A company that aims to streamline its line-management structures should create an effective enterprise-wide governance mechanism for decisions that cross them, such as the choices involved in managing shared IT costs. These mechanisms are typically created by defining and clarifying the decision-making authority of each member of the senior leadership team and establishing enterprise-wide governance committees as required. It may also be necessary to take important support functions, which demand focused management, out of the line structure, so that specialized professionals (rather than line managers, who are often, at best, gifted amateurs) can run these functions as shared utilities.
Finally, to promote the creation of enterprise-wide formal networks, parallel structures and parallel roles should be established across the whole extent of the company. Defining the role of the comptroller or the country manager consistently throughout it, for example, helps the people in those roles to interact and collaborate.
Once the newly simplified vertical structure allows line managers to limit their attention to meeting the near-term earnings expectations of the company, it has the luxury of focusing other professionals on the long-term creation of wealth. The advantages of such a separation are obvious. As one executive we know put it, you don’t want people who are engaged in hand-to-hand combat to design a long-term weapons program.
Ongoing multiyear tasks such as launching new products, building new businesses, or fundamentally redesigning a company’s technology platform usually call for small groups of full-time, focused professionals with the freedom “to wander in the woods,” discovering new, winning value propositions by trial and error and deductive tinkering. Few down-the-line managers, who must live day to day in an intensely competitive marketplace, have the time or resources for such a discovery process.
Not that companies should forgo discipline while undertaking such a project. In fact, the portfolio-of-initiatives approach to strategy enables them to “plan on being lucky” by using the staged-investment processes of venture capital and principal investing firms, as well as the R&D processes of leading industrial corporations. (Lowell L. Bryan, “Just-in-time Strategy for a Turbulent World,” The McKinsey Quarterly, 2002 Special Edition: Risk and Resilience, pp. 16–27. The primary stages of such an investment process are diagnosing the problem or opportunity, designing a solution, creating the prototype, and scaling it up, with natural stopping points, midcourse corrections, or both at the end of each stage.) Companies that take this approach devote a fixed part of their budgets (say, 2 to 4 percent of all spending) and some of their best talent to finding and developing longer-term strategic initiatives. Each major one usually has a senior manager as its sponsor to ensure that resources are well invested.
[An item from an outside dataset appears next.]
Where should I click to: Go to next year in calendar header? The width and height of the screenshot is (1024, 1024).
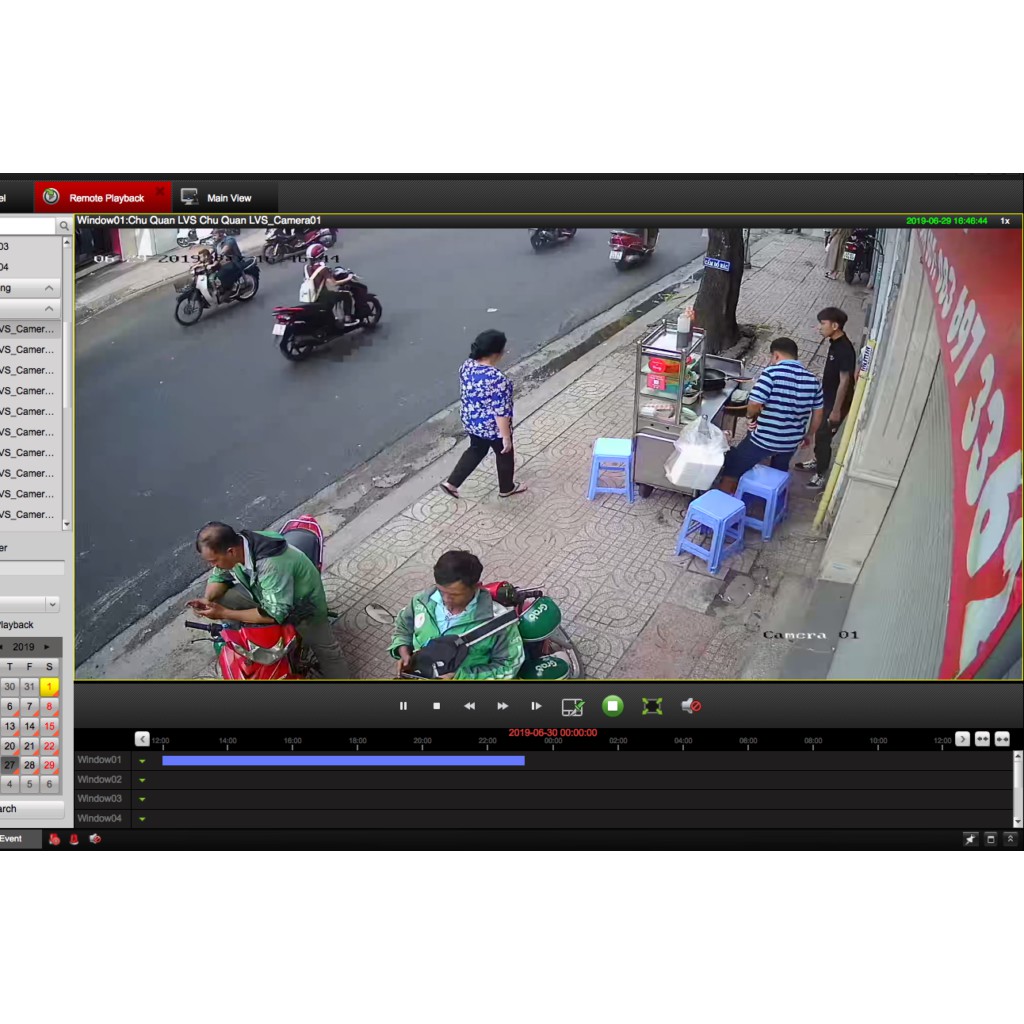tap(47, 647)
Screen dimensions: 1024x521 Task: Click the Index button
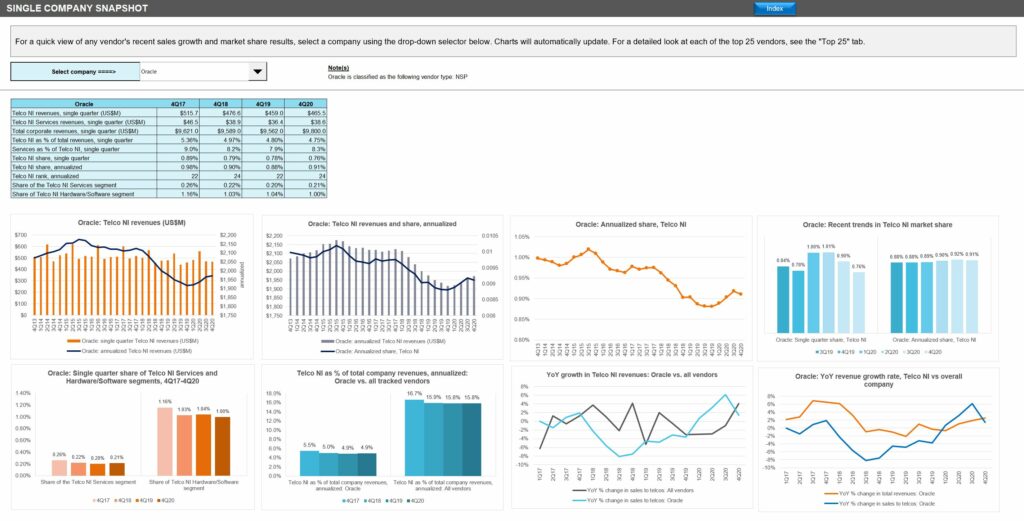774,8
Once an initiative is ready to be scaled up — when revenues and cost projections become clear enough to appear in the budget — it can be placed in the line structure.
Of course, at the enterprise level, companies must manage their short- and long-term earnings in a way that integrates their spending on strategic initiatives with the overall budget, so they will need to adopt a systemic, effective way of making the necessary trade-offs. What we call dynamic management can help: a combination of disciplined processes, decision-making protocols, rolling budgets, and calendar-management procedures makes it possible for companies to manage the portfolio of initiatives as part of an integrated senior-management approach to running the entire enterprise. Dynamic management forces companies to make resource allocation trade-offs, explicitly, at the top of the house rather than allowing them to be made, implicitly, by down-the-line managers struggling to make their budgets. This change further simplifies the line managers’ role.